#### Provided information ####

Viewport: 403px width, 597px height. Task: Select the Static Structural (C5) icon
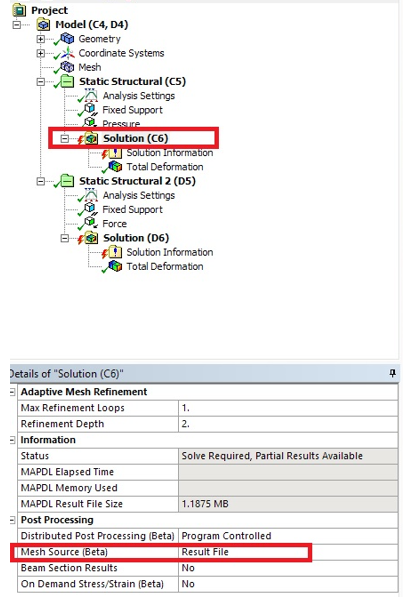pos(67,81)

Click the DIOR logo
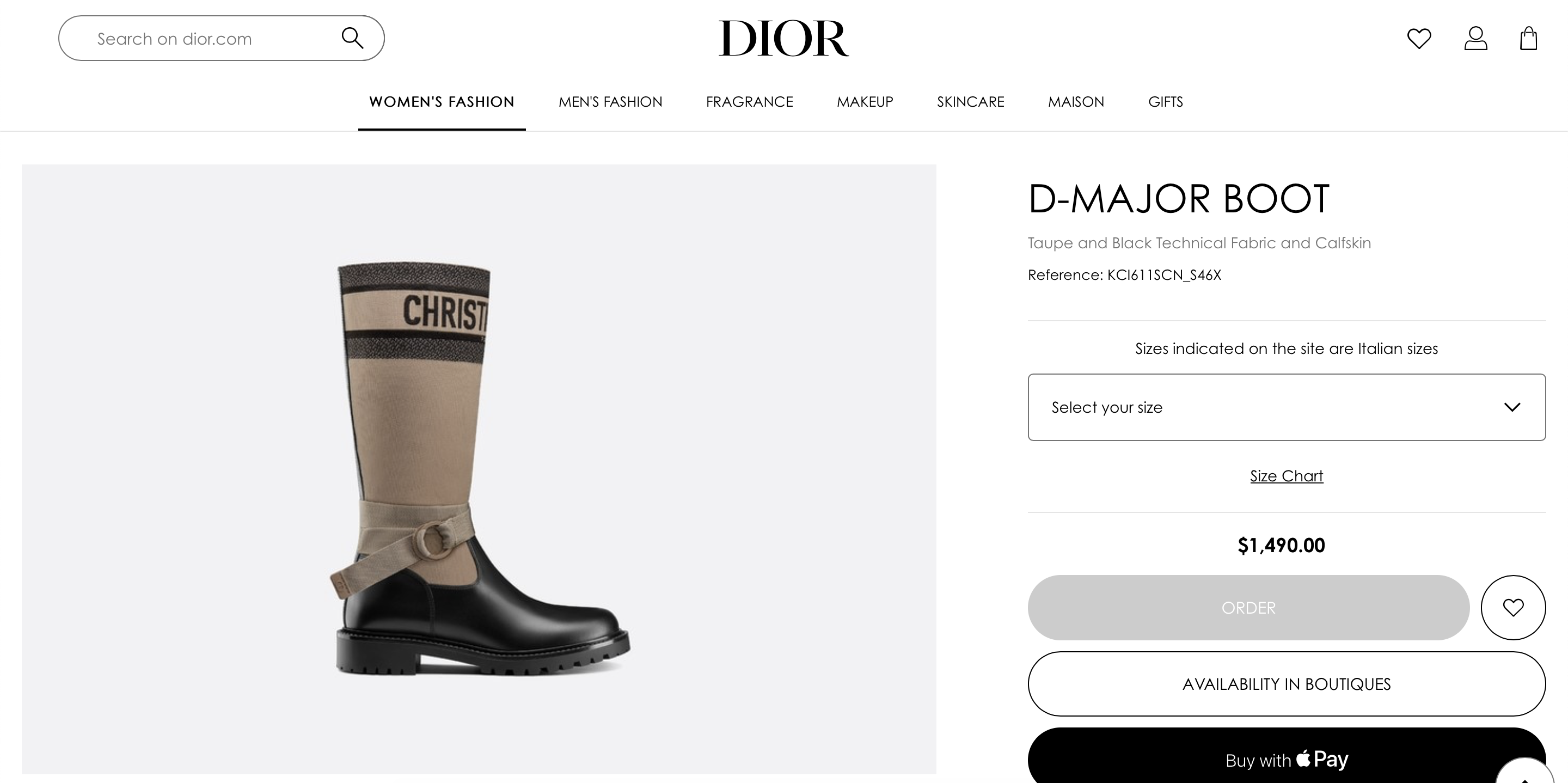(783, 38)
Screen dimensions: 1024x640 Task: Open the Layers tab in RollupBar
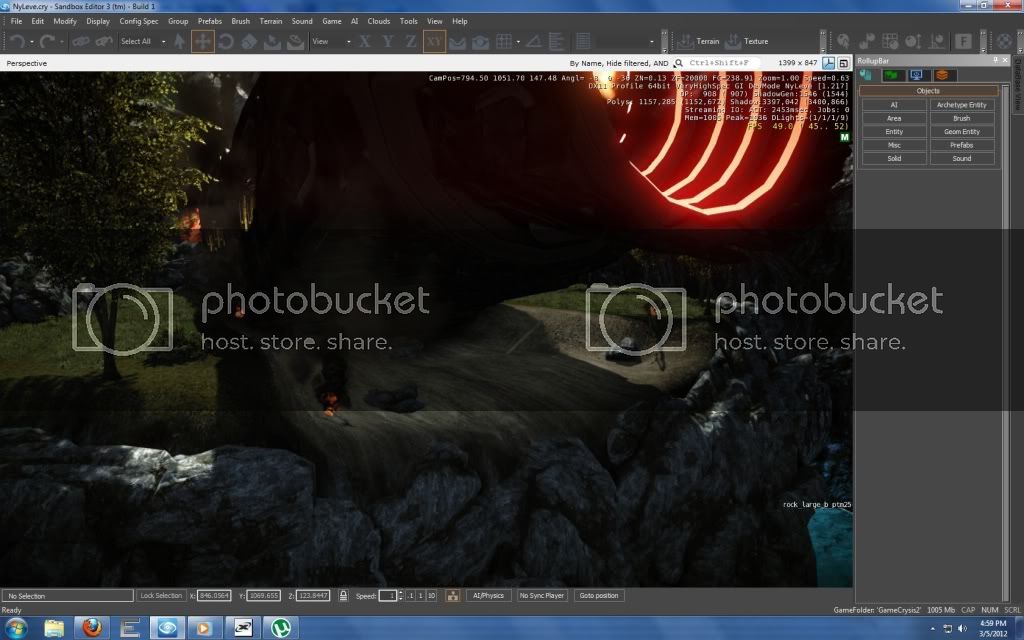[942, 75]
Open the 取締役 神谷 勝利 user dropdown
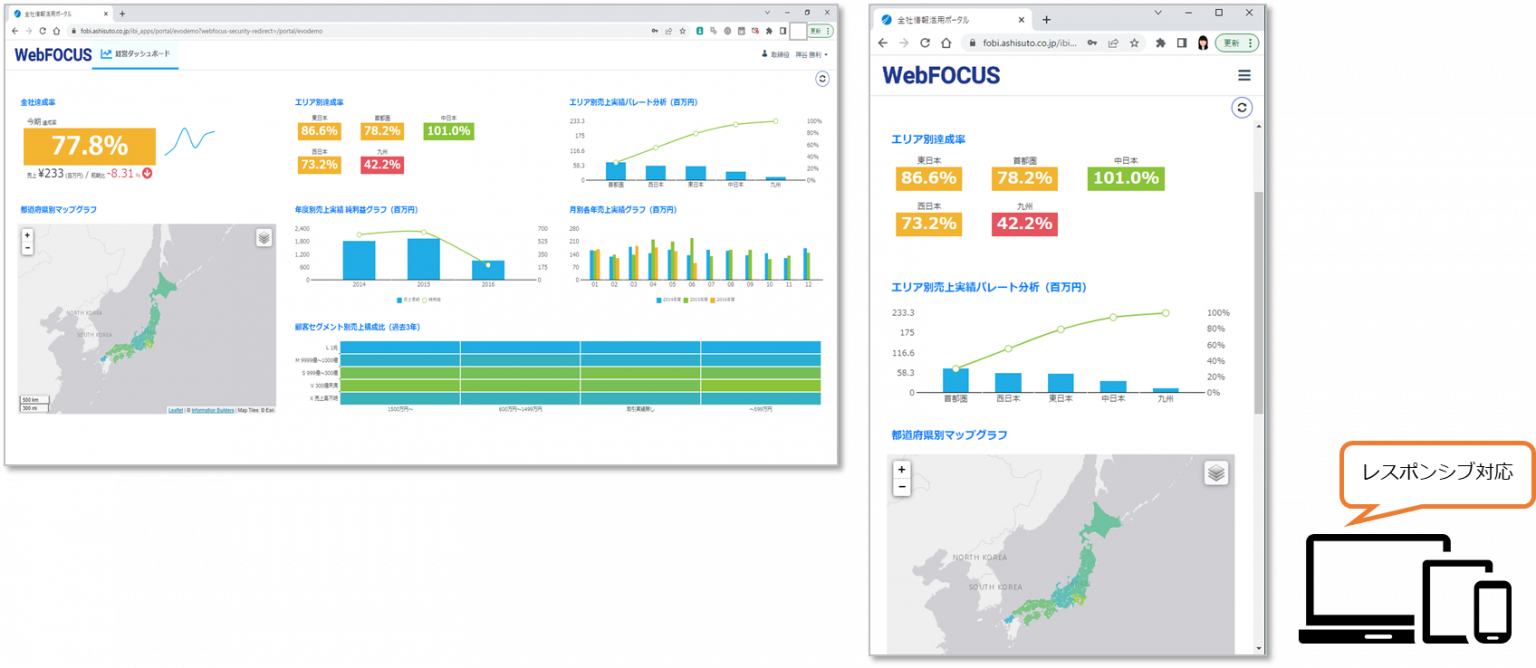Image resolution: width=1536 pixels, height=668 pixels. [793, 54]
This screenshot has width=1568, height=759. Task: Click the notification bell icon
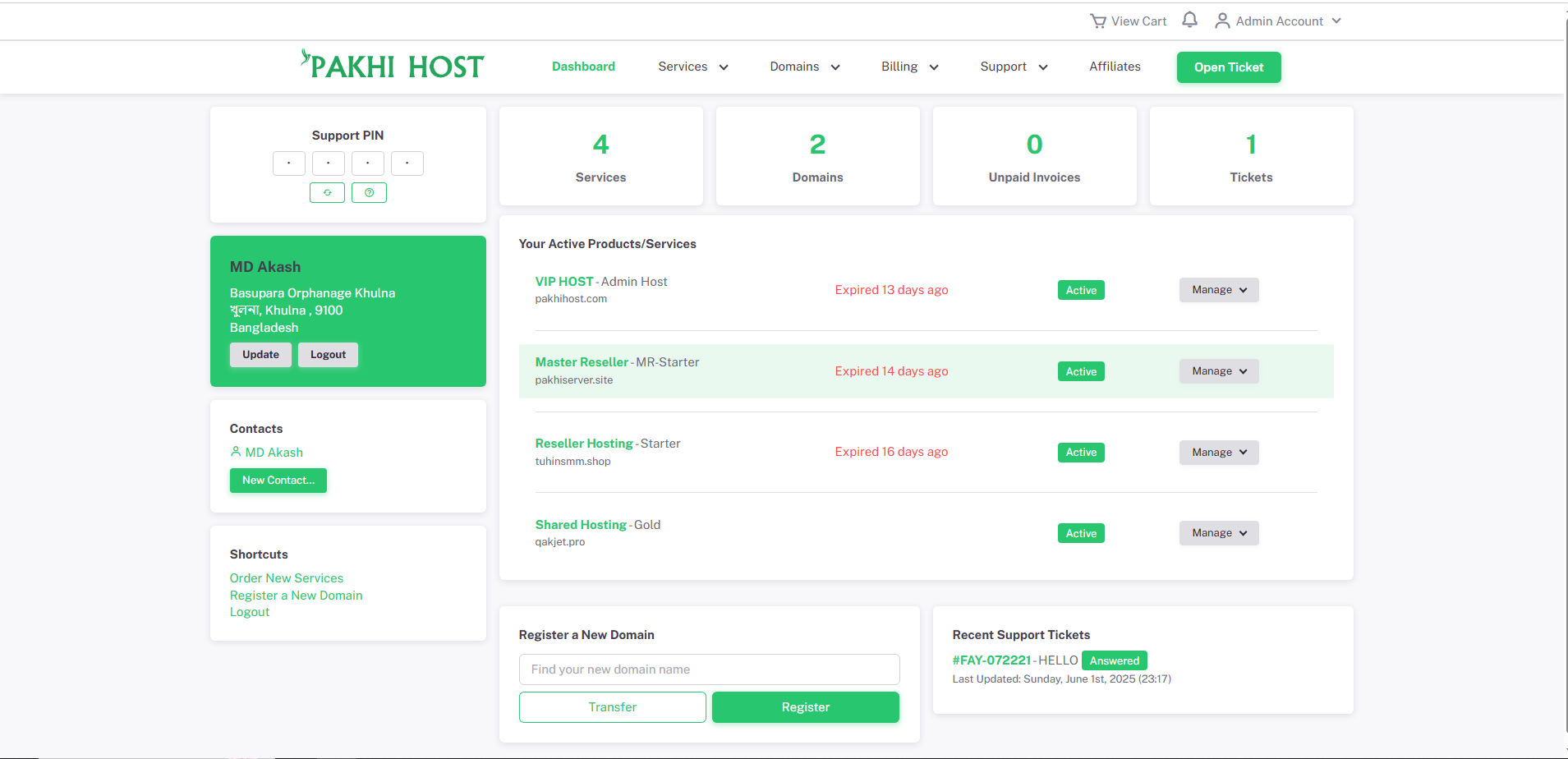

####

* [To do] Reproduce verbatim every line from the one containing "Click the DIOR logo" through the end of the entries, both ends included. Omit the pictures from your reproduction.

* [Exercise result]
Click the DIOR logo
(783, 38)
Screen dimensions: 1024x640 Task: Open the Layers tab in RollupBar
[942, 75]
Open the 取締役 神谷 勝利 user dropdown
Image resolution: width=1536 pixels, height=668 pixels. [793, 54]
This screenshot has width=1568, height=759. Task: Click the notification bell icon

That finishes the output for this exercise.